Due to image size restrictions in Picasa, the labels are not visible well. A large version of the above plot can be found in the download bundle.

The seven ancestral populations inferred at this level of resolution are:
  • Sub_Saharan
  • West_Asian
  • Atlantic_Baltic
  • East_Asian
  • Southern
  • South_Asian
  • Siberian
As usual, you should take these names as useful labels, and interpret them in conjunction with the components' distribution in different populations, and their Fst distances, both of which can be found in the spreadsheet.

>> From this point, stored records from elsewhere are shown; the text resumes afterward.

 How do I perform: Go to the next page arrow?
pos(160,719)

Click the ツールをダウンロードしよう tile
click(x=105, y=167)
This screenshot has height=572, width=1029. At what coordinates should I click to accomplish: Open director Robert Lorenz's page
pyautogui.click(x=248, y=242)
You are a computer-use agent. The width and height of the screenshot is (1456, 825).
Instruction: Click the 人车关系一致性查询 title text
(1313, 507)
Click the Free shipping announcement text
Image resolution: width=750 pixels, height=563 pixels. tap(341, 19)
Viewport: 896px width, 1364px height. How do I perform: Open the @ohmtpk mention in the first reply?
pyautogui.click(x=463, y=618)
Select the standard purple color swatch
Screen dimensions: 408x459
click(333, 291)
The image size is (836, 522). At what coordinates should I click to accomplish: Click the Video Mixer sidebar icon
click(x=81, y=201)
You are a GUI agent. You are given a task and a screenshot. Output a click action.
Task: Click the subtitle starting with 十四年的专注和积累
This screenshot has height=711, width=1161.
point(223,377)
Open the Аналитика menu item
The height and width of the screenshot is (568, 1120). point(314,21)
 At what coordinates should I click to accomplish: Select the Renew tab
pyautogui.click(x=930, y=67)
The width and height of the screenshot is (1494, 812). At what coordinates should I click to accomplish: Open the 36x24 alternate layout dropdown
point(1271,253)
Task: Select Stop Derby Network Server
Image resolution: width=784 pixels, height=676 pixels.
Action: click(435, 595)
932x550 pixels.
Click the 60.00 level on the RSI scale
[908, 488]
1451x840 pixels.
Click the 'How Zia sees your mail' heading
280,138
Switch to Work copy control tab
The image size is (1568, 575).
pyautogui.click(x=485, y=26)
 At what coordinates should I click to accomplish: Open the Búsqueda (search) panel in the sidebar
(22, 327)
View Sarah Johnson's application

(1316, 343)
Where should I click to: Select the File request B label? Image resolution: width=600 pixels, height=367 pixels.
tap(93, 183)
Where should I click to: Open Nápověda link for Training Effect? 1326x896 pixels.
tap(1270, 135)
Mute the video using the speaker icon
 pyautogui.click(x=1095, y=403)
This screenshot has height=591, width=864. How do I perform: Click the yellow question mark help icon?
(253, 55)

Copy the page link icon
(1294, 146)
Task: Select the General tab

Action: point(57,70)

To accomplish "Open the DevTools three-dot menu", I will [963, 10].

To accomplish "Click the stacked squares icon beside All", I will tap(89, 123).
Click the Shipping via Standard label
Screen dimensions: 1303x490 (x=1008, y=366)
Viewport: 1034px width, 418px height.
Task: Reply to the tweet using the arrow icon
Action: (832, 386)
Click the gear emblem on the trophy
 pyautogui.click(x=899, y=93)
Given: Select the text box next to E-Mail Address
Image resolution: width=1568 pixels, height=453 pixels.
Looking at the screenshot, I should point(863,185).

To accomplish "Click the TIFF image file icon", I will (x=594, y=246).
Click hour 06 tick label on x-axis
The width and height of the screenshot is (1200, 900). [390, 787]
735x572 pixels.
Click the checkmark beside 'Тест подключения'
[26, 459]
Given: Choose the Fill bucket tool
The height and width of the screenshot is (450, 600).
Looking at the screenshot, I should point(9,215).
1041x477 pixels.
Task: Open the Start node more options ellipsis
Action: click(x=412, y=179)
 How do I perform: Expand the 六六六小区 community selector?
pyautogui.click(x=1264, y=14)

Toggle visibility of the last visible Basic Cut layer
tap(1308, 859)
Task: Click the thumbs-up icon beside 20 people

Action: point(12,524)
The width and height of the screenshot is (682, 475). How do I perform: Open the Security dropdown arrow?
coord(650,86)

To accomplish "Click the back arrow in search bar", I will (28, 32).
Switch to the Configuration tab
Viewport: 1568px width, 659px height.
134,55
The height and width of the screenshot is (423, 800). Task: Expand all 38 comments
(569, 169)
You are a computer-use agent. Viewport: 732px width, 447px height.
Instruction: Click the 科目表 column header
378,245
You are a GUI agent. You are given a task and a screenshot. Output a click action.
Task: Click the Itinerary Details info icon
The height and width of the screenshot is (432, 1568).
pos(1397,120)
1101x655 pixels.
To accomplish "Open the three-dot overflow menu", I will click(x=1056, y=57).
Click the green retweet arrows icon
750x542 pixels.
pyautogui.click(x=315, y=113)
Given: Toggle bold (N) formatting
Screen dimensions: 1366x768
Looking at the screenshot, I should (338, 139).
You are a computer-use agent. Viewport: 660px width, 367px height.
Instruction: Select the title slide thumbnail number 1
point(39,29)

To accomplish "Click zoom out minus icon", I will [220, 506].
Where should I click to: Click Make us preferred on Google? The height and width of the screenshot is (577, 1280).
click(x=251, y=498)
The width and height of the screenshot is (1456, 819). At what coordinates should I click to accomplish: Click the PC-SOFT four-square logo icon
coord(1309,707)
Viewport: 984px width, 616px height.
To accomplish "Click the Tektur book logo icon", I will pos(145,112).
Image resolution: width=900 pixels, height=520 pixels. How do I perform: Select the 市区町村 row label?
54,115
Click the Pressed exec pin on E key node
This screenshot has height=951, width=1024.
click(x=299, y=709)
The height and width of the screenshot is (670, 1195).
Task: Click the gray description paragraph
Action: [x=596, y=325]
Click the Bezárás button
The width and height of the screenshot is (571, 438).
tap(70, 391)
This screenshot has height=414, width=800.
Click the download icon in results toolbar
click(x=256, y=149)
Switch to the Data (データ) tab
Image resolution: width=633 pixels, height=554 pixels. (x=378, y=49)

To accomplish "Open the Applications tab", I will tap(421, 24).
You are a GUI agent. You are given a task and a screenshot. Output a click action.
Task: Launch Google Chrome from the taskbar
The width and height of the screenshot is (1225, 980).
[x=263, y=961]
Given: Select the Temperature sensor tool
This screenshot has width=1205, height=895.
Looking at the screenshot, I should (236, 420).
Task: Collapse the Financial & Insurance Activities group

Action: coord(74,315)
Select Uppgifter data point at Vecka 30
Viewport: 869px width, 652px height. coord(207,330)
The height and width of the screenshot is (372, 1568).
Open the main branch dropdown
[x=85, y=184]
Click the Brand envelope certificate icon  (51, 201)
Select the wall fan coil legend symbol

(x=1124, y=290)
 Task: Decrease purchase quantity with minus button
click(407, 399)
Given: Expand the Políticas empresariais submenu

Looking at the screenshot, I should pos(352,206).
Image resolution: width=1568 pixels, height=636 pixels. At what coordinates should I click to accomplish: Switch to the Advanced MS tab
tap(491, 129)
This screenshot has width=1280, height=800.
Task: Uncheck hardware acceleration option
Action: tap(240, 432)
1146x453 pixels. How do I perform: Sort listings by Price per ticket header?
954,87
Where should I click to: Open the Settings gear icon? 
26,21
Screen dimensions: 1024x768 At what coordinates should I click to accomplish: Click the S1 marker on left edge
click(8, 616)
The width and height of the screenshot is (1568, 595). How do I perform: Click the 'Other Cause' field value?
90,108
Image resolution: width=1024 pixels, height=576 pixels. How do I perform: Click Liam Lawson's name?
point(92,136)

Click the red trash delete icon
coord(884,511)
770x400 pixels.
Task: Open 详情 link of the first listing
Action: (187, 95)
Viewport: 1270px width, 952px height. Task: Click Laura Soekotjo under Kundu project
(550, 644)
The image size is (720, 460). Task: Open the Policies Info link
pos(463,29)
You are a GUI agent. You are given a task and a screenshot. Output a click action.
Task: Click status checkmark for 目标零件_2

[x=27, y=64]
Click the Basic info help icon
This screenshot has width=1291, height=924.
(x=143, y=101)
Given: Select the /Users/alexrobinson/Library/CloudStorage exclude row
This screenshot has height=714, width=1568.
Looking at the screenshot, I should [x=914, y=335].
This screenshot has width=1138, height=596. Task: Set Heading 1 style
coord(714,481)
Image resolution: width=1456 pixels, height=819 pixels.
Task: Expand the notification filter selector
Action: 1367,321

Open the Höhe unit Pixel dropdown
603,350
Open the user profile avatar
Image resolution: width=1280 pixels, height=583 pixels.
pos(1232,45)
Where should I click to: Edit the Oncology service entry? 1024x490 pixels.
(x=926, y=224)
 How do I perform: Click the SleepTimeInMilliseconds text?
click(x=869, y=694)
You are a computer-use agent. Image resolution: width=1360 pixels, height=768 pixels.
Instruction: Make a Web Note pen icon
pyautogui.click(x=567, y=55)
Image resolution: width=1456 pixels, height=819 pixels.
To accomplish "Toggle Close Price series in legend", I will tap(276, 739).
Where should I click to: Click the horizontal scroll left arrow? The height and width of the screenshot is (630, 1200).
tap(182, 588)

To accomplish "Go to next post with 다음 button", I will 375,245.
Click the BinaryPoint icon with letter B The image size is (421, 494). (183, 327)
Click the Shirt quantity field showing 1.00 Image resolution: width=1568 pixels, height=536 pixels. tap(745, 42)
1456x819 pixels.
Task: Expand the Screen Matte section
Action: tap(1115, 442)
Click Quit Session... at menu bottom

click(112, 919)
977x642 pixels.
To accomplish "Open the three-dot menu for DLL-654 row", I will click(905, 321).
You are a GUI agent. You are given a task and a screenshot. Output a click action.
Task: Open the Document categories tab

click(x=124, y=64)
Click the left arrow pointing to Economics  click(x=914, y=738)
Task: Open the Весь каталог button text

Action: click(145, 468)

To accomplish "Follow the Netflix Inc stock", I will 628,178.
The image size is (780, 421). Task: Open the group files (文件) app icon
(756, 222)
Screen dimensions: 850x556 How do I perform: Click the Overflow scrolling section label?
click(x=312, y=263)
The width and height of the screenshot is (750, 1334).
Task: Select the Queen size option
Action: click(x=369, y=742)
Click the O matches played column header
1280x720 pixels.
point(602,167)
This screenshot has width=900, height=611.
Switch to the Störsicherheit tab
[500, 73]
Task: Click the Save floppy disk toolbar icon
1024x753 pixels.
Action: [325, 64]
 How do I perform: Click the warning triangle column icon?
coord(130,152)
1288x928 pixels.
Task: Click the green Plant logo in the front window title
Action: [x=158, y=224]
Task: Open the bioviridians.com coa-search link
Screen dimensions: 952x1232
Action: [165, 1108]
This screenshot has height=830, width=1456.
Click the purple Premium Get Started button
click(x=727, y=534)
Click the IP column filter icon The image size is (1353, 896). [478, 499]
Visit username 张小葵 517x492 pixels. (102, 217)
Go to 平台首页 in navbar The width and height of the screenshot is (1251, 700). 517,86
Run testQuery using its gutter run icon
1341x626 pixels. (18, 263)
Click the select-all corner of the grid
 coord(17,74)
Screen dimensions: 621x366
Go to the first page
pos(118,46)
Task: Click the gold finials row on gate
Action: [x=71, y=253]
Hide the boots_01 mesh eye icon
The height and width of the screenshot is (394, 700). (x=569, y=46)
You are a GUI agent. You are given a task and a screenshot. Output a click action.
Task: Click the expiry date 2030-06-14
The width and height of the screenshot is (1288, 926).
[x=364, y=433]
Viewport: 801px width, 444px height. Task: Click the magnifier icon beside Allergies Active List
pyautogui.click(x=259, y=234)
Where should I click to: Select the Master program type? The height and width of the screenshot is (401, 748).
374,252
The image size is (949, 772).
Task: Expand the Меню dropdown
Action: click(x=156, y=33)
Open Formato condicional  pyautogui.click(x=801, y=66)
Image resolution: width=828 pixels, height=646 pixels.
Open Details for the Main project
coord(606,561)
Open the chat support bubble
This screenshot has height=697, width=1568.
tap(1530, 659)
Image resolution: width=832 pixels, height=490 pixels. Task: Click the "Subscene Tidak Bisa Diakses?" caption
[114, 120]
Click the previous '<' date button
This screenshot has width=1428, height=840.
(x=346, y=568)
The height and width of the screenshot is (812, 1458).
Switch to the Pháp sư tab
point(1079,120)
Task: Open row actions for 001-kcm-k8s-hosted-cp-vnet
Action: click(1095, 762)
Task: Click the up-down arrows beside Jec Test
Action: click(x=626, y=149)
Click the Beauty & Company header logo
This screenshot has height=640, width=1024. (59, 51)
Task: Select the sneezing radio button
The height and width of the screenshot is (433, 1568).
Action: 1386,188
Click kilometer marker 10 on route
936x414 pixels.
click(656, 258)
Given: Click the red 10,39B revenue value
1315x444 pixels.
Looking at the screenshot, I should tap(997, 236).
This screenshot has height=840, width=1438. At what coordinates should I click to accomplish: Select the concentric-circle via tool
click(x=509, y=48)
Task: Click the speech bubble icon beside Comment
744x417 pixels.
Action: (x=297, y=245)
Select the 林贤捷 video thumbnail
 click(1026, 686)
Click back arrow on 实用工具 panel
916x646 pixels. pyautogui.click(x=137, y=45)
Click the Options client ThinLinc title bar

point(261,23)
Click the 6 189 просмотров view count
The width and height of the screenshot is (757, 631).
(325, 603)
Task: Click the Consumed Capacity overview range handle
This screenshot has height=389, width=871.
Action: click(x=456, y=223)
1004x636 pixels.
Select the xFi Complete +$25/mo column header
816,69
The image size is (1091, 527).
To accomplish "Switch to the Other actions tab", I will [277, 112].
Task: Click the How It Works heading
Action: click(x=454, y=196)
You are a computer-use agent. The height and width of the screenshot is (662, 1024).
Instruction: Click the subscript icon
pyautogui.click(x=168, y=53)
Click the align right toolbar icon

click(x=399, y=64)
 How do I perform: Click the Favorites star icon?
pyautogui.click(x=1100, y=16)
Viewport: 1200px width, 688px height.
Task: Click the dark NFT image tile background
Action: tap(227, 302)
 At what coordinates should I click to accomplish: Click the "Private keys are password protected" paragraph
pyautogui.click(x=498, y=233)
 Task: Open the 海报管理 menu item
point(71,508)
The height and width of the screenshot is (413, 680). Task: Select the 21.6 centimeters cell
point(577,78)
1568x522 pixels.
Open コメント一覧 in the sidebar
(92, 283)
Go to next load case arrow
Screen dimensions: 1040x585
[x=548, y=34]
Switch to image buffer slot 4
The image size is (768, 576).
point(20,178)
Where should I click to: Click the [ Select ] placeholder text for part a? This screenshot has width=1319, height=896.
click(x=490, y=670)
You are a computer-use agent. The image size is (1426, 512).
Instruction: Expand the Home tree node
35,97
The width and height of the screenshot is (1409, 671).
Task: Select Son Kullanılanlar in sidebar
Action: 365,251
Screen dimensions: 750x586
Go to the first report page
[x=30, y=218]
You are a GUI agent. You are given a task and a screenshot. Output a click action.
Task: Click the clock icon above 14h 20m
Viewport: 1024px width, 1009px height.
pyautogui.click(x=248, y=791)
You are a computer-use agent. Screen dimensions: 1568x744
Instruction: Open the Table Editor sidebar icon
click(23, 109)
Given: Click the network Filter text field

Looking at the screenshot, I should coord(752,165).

The table of Fst distances:


Below you can see a neighbor-joining tree based on inter-population Fst distances:
The first six dimensions of a multi-dimensional scaling of the same:





Calculator Files:

  • The spreadsheet contains population averages, the table of Fst distances, and individual results for included Project participants.
  • The download RAR file (Google Docs or Sendspace) contains all the files needed to run the calculator. You must download and install DIYDodecad 2.1 first. In order to run the calculator, you follow the instructions of the README file, but type 'eurasia7' instead of 'dv3'.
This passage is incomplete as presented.